Несмотря на ее мольбы, Викентий взял Загладину под руку и повел в спальню.
Споткнувшись о ноги хозяев, старуха вскричала «Здесь покойные!», но была уколота в мягкое место снотворным и обмякла в руках человека-дятла. Викентий осторожно уложил ее в постель и, закрыв накрепко дверь, вернулся к остальным.
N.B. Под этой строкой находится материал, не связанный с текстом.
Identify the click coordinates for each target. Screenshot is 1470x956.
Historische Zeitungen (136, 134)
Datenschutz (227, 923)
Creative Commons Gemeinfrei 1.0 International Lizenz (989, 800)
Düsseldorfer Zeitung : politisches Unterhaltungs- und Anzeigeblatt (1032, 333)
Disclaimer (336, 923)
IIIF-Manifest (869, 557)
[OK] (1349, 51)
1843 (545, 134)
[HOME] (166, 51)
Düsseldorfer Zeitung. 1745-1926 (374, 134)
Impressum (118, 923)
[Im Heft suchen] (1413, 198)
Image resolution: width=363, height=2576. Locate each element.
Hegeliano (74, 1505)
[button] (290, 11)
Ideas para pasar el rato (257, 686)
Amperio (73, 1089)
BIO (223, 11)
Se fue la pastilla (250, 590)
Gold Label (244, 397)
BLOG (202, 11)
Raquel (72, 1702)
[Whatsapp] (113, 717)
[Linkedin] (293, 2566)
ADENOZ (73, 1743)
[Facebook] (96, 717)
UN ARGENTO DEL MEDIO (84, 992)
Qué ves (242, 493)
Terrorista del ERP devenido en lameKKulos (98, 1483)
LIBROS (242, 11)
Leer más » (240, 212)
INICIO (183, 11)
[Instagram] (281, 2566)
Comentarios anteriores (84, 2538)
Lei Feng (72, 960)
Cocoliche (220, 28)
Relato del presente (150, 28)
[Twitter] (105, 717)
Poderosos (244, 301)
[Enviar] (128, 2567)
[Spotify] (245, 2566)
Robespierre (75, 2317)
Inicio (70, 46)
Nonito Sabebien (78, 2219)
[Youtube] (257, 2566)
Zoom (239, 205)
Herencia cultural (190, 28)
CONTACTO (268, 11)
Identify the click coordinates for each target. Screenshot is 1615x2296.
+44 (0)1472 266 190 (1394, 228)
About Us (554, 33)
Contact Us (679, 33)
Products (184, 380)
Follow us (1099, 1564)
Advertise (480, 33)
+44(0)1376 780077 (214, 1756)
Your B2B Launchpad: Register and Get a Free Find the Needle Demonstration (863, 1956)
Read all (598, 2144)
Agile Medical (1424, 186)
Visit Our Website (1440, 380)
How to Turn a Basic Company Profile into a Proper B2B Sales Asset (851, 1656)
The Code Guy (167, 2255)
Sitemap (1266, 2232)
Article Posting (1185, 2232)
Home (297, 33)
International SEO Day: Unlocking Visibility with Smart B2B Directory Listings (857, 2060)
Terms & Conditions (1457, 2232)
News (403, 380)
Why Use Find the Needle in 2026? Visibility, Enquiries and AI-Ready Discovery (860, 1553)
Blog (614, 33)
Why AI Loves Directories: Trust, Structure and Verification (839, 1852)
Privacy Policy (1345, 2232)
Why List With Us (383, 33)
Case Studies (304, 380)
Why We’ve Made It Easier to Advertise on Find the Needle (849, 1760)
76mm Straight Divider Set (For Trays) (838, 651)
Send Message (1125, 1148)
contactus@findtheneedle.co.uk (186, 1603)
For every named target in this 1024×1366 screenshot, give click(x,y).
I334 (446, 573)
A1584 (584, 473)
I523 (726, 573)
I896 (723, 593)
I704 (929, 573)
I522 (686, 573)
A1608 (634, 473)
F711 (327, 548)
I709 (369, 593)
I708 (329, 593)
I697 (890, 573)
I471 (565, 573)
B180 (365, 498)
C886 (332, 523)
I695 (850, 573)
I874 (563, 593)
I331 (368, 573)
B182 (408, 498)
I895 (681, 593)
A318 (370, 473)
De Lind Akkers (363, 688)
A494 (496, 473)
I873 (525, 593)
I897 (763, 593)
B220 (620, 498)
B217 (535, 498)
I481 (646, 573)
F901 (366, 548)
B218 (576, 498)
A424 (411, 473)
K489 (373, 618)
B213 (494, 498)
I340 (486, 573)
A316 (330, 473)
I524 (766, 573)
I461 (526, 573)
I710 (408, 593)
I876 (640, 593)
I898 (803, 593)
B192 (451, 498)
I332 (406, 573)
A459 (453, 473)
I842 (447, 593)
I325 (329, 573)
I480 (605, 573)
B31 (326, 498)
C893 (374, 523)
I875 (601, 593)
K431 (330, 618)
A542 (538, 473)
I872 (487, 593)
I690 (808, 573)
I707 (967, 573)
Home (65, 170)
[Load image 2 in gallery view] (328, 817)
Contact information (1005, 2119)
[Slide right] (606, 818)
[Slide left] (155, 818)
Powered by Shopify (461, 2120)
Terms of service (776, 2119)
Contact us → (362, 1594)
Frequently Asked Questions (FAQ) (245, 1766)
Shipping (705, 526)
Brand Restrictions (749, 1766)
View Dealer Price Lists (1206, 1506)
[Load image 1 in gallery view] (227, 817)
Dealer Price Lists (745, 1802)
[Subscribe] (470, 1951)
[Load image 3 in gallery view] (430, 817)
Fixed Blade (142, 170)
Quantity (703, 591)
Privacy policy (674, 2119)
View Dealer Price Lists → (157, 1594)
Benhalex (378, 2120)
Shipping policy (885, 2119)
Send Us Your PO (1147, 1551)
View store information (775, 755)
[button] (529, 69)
— Вы уже делали это? — поинтересовалась Настя.
— Вы имеете в виду, лазил ли я в собственное ухо?
— В мое вам вряд ли удастся влезть! — усмехнулась Настя.
Якову Михайловичу было не до шуток, он поскреб ногтем по пластинке, и Настя, закусив губу, сжала колени. Задышала сквозь сжатые зубы, покраснев щеками от прилившей к коже крови.
— Желаете побаловаться? — поинтересовался Яков Михайлович. — Можно устроить! С участием двух трупов и старухи!
— Извините, — проговорила Настя, прикусив до крови губу.
— Так-то! Шутит она! — все еще бесновался Яков Михайлович. — Викентий, раскури мне сигару!
— Да, отец.
Яков Михайлович сделал три глубокие затяжки и молвил:
— Поехали!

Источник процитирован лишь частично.